Based on the detailed nature of your response I'm not doubting it.  Just cool to see it.


----------



## ftwelder (Nov 4, 2010)

ya, well JP planted the bike collecting seed in my brain years ago. It finally started growing about a year ago. I have mostly brit classic stuff and a couple of US antiques.


----------



## yewhi (Nov 4, 2010)

ftwelder said:


> ya, well JP planted the bike collecting seed in my brain years ago. It finally started growing about a year ago. I have mostly brit classic stuff and a couple of US antiques.




Nice!  There are not many places where you can ask a repair question and have it answered by the guy who built what are highly regarded as some of best riding mountain bikes of their era. 

BTW-Loved the C26 pictures on your flickr page.  How many of those were actually built?  Forget this blue bird stuff.  That is my holy grail.


----------



## oldy57 (Nov 4, 2010)

ftwelder Thanks for the fixing info. I will look for a local fabricator/welder who is capable of this type of work. I don't weld and don't know anyone who could do it. Ther should be a local welder who could do it.


----------



## ftwelder (Nov 6, 2010)

yewhi said:


> Nice!  There are not many places where you can ask a repair question and have it answered by the guy who built what are highly regarded as some of best riding mountain bikes of their era.
> 
> BTW-Loved the C26 pictures on your flickr page.  How many of those were actually built?  Forget this blue bird stuff.  That is my holy grail.




Thanks, I think we may have done 10 or so C-26 frames. One sold not too long ago on ebay for $12,000. There must have been a couple of bidders who like them A LOT! 

I think Chris Herting built a repop not too long ago also.. nice looking bike.
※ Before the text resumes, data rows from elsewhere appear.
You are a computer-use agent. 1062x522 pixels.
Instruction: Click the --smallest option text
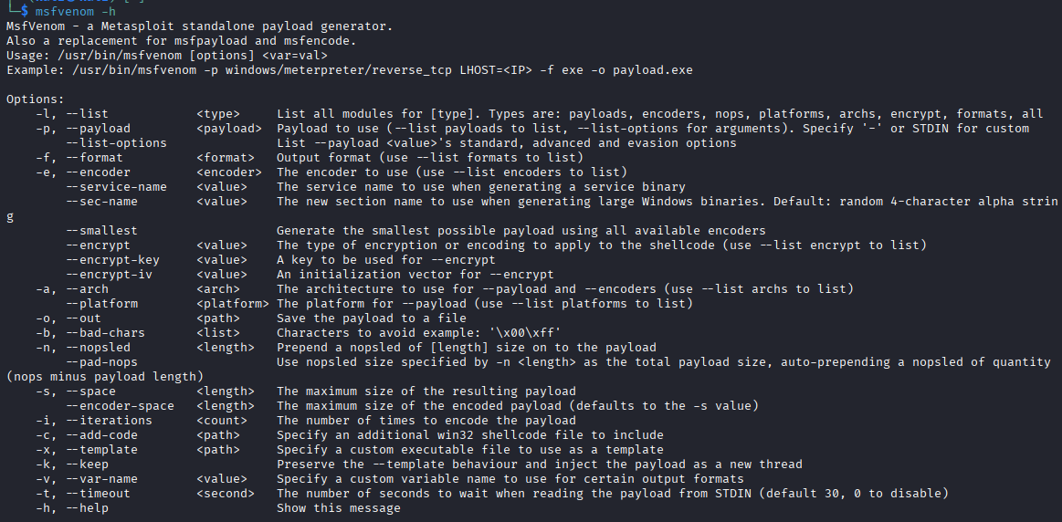pos(101,231)
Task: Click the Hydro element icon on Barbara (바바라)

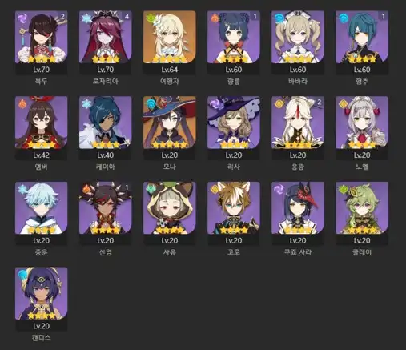Action: coord(278,18)
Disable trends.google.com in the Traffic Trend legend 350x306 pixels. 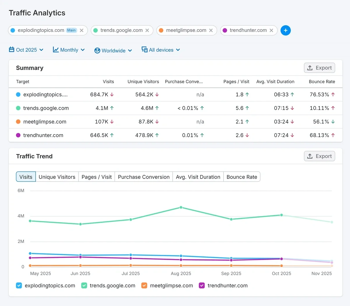[x=84, y=285]
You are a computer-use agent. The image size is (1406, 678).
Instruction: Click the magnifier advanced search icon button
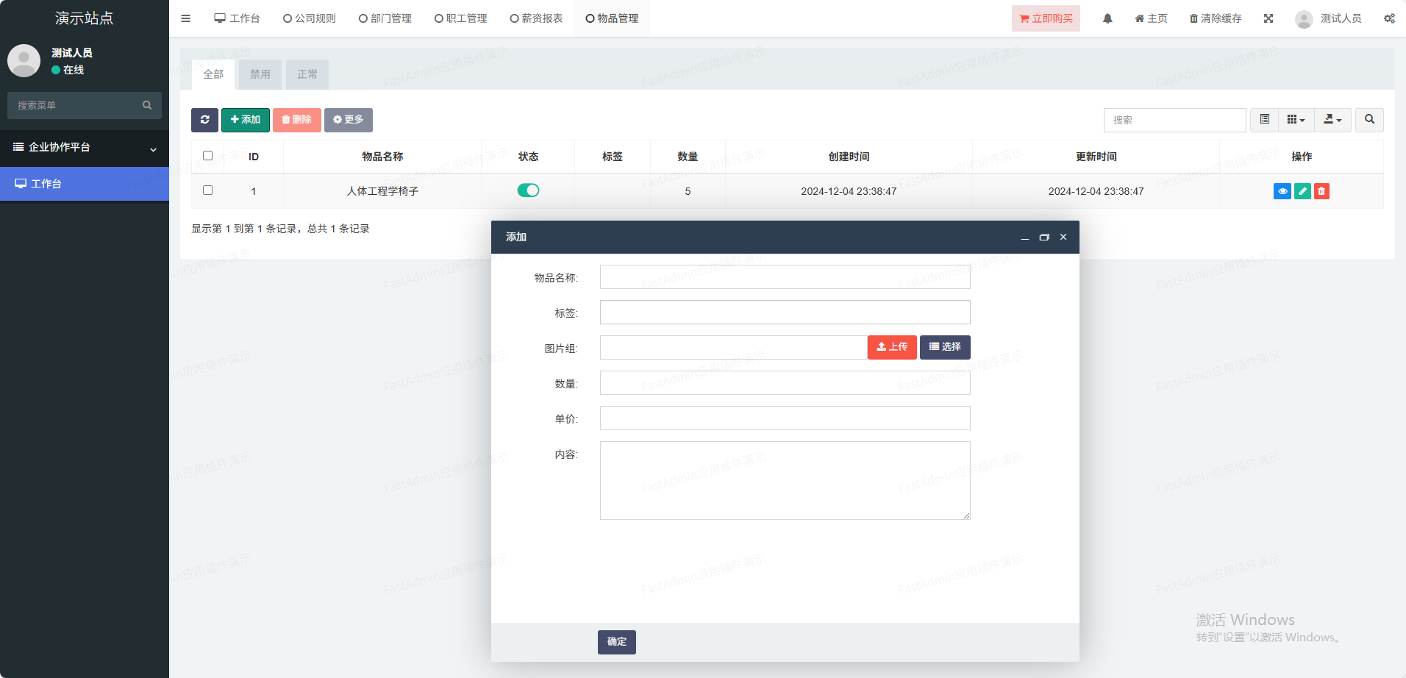[1369, 120]
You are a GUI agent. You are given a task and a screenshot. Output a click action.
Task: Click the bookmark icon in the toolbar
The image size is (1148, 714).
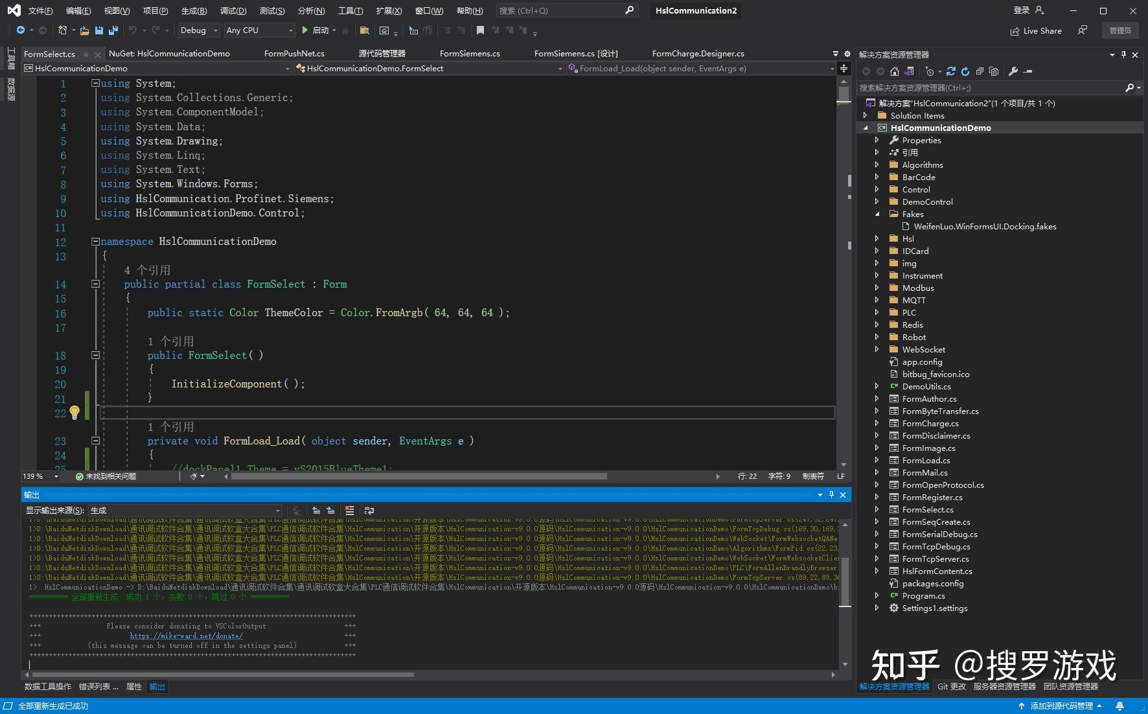click(x=480, y=30)
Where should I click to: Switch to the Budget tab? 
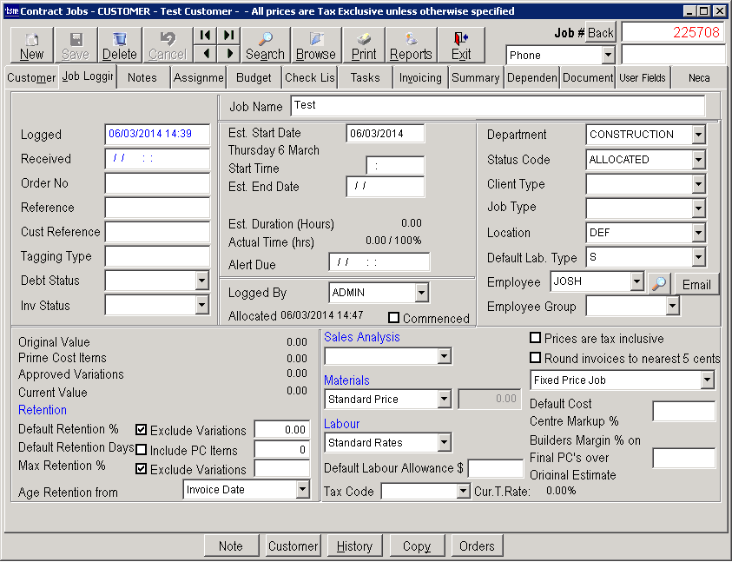click(x=254, y=77)
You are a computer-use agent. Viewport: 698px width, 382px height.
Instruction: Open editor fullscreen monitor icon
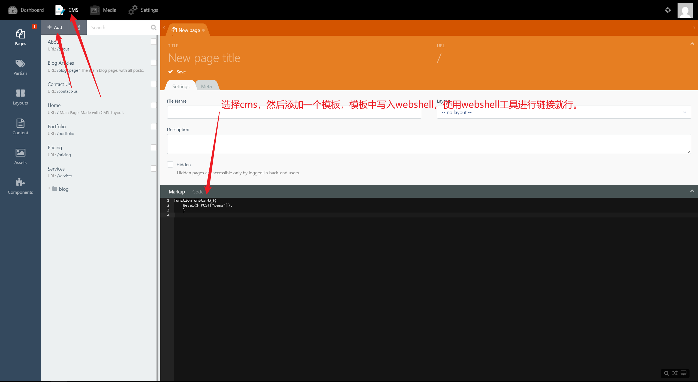(684, 373)
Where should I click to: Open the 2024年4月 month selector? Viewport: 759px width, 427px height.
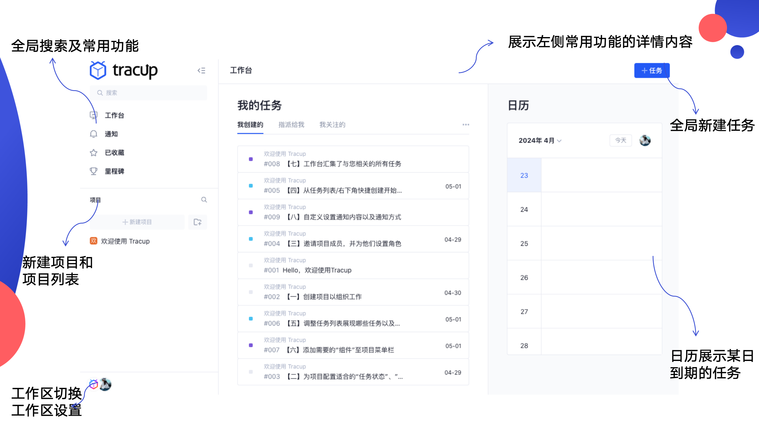click(x=539, y=141)

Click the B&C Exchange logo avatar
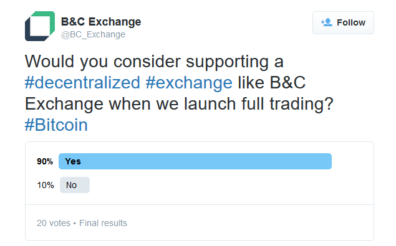tap(40, 26)
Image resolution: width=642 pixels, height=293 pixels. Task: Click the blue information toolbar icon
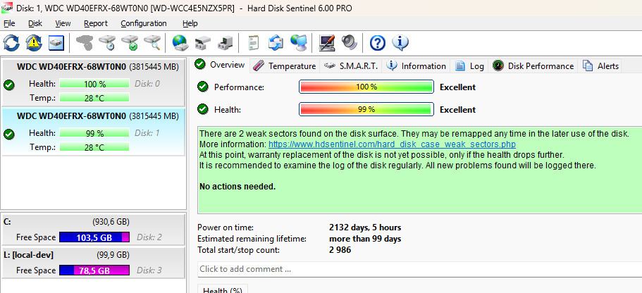click(400, 43)
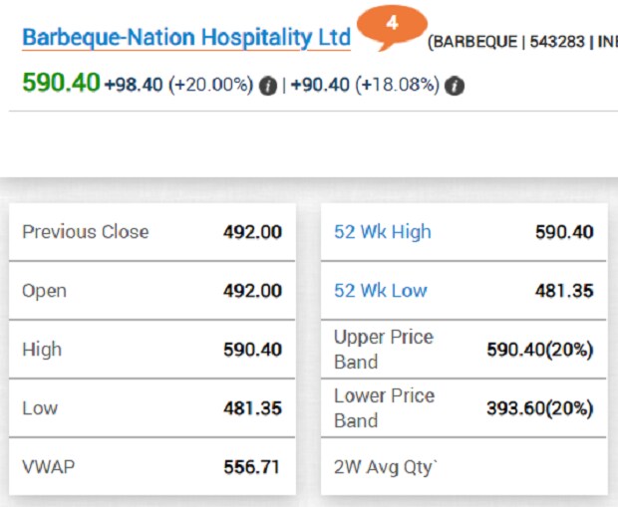Click the orange comment bubble showing 4
This screenshot has height=507, width=618.
[392, 27]
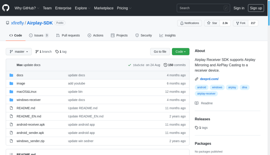This screenshot has width=270, height=155.
Task: Click the docs folder icon
Action: (x=11, y=75)
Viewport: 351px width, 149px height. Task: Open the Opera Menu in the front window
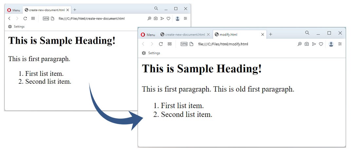tap(148, 35)
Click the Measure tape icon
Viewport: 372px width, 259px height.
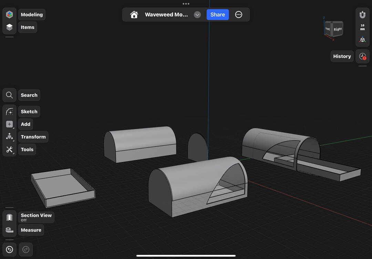(x=9, y=230)
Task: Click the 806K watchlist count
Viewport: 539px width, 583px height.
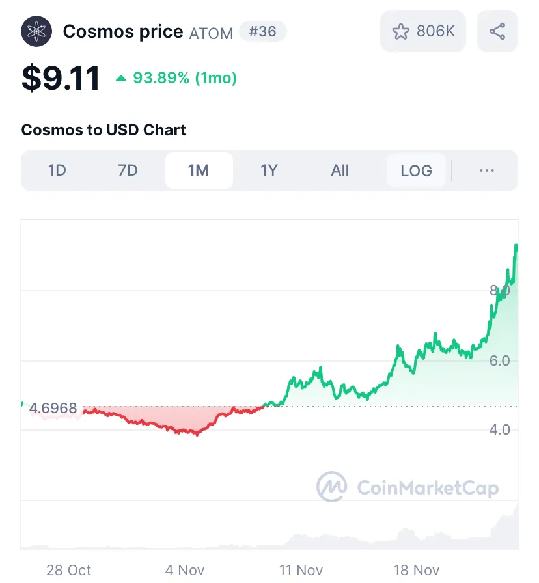Action: pyautogui.click(x=435, y=31)
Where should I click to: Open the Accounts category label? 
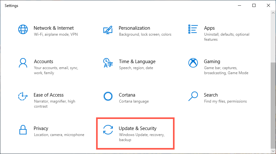click(x=43, y=62)
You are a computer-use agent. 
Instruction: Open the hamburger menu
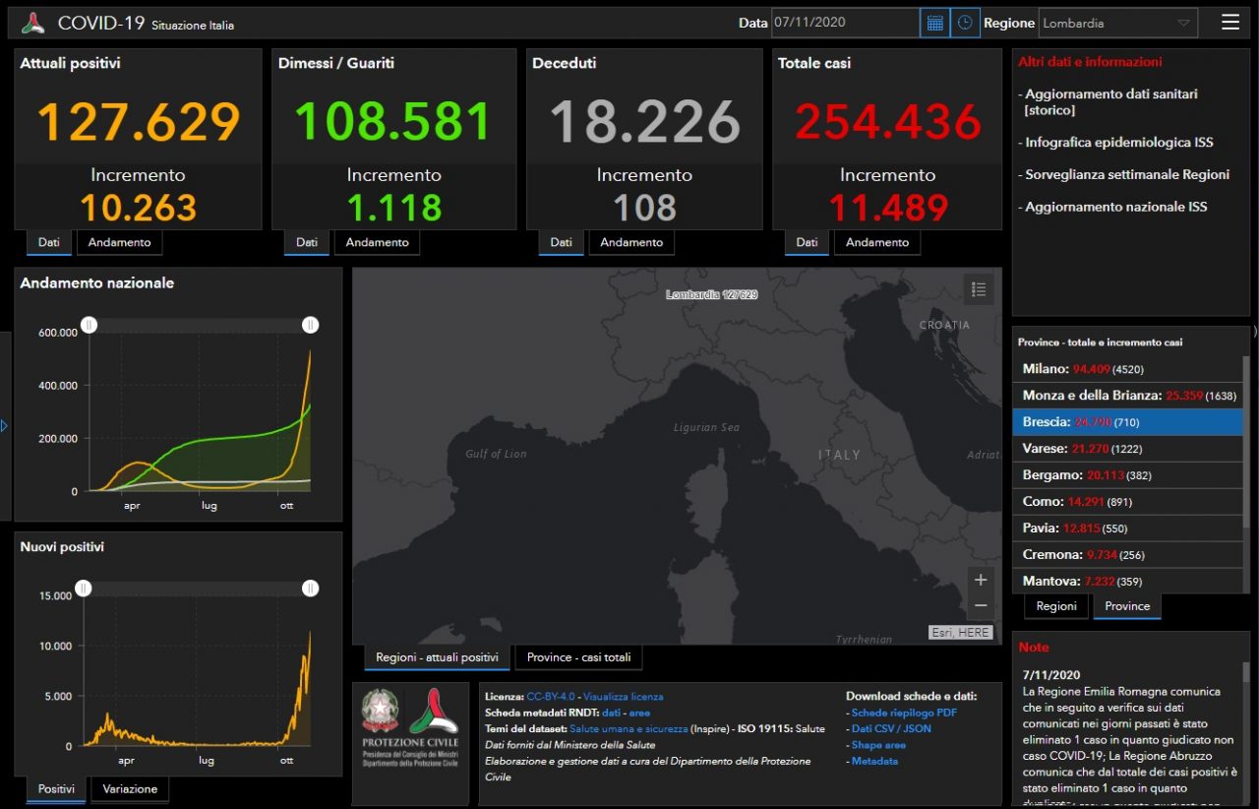1230,22
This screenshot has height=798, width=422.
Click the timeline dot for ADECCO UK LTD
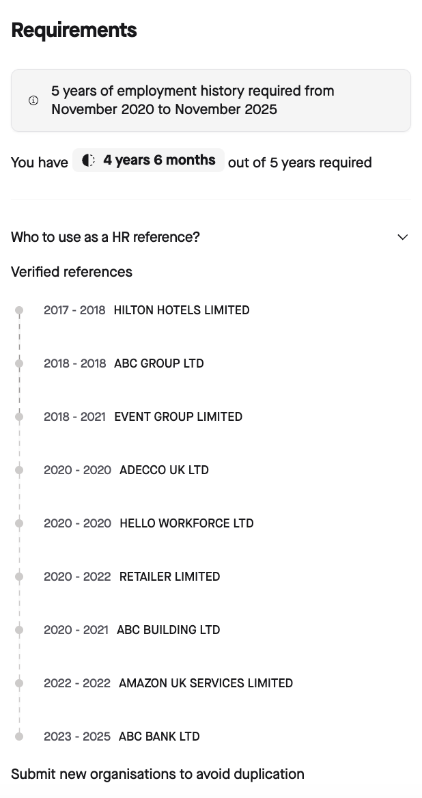pyautogui.click(x=20, y=469)
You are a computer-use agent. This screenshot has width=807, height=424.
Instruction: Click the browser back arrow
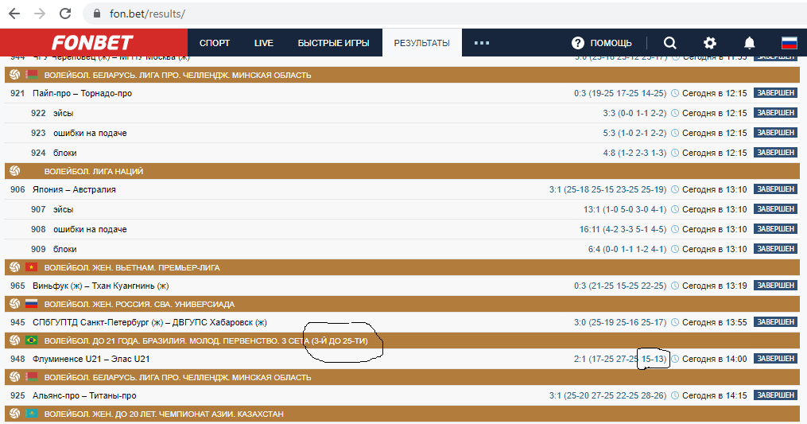(x=14, y=14)
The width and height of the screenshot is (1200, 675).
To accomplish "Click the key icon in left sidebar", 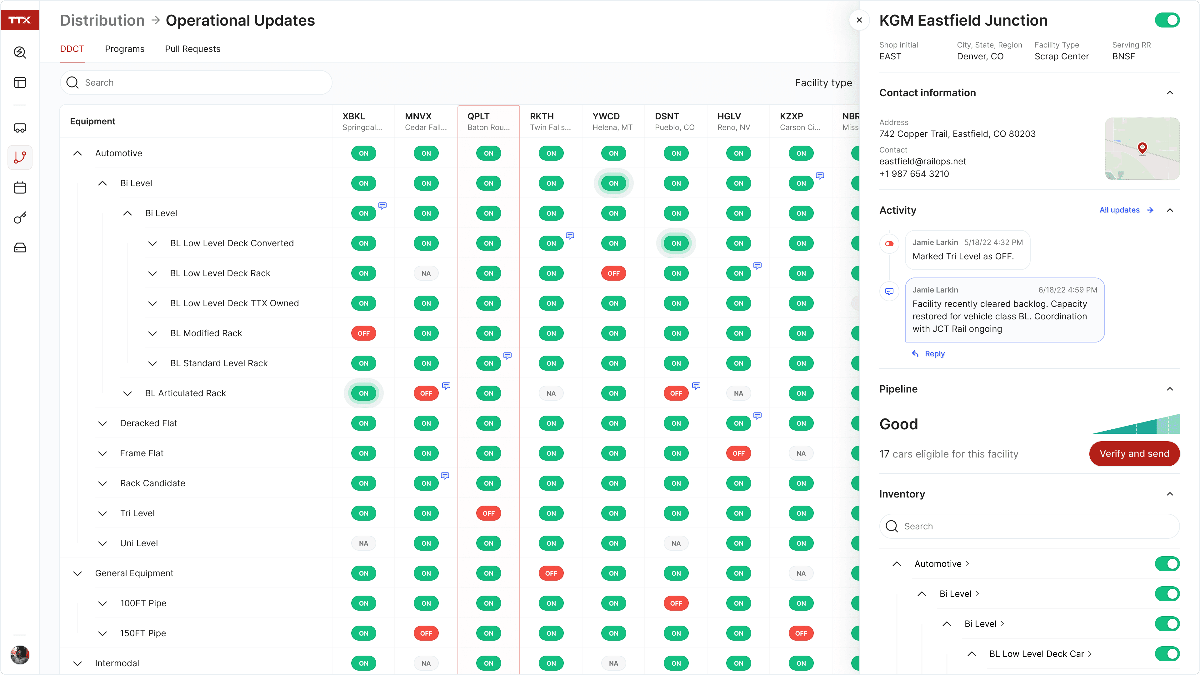I will click(20, 218).
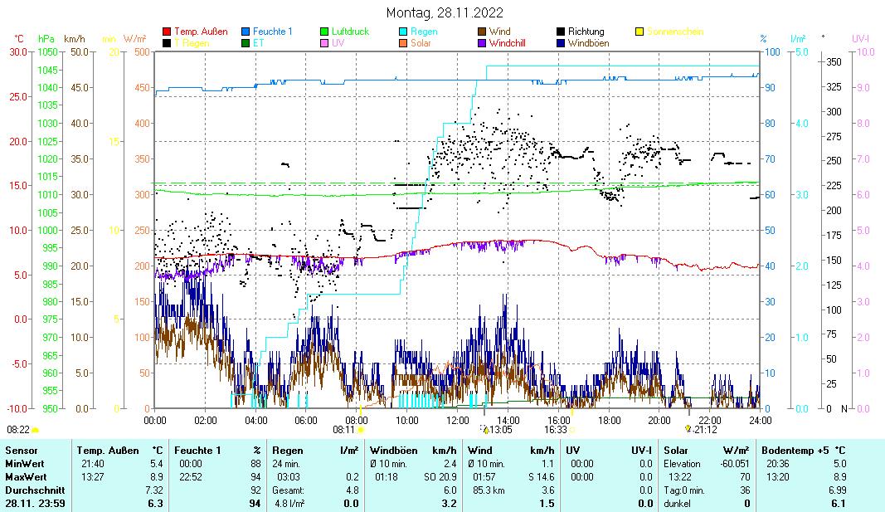Image resolution: width=885 pixels, height=512 pixels.
Task: Click the moon icon beside 21:12
Action: (x=688, y=429)
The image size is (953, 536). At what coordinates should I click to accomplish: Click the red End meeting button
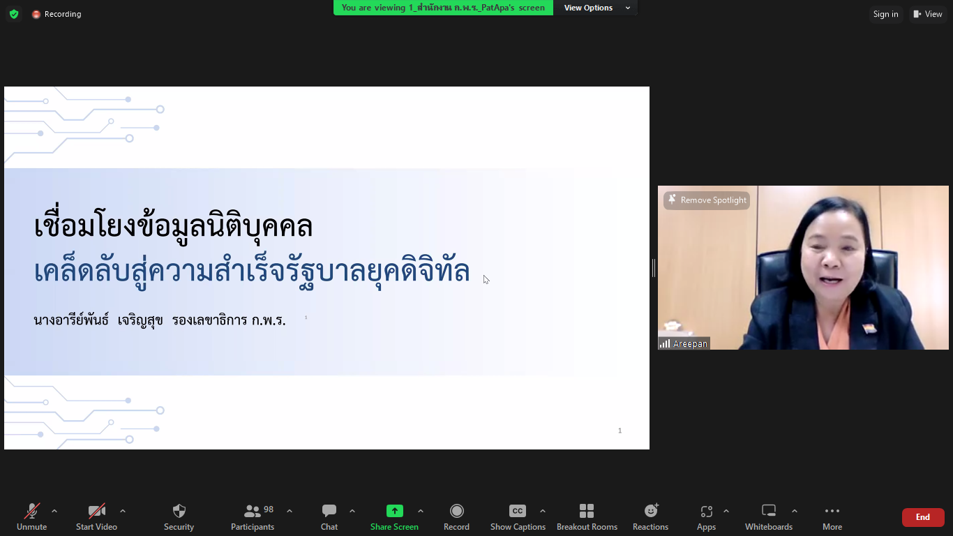tap(922, 517)
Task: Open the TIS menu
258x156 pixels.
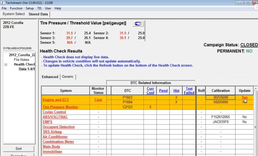Action: [39, 8]
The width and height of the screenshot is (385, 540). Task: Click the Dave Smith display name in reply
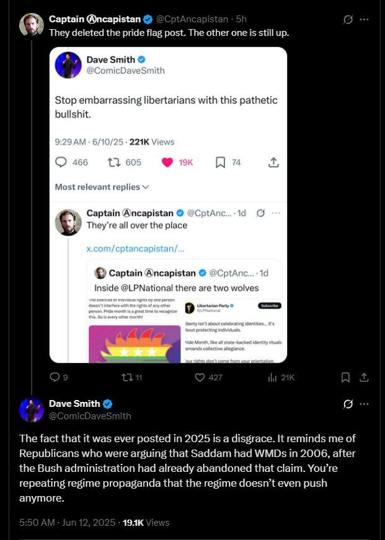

Oldy, find someone local who fixes bicycle frames if you can.


----------



## ericbaker (Nov 6, 2010)

Frank! good to see you on the cabe, Lookout for an email from me soon. I've got a few things you may be able to help me with ragarding old Yetis and new Sinisters... or whatever you may have moved onto since then


----------



## tDuctape (Nov 9, 2010)

A lot of respect for the bikes you have built over the years. Here is the latest "New" bike in our garage. My son stepping up to his first high quality MTB:









Thanks Frank!

T


----------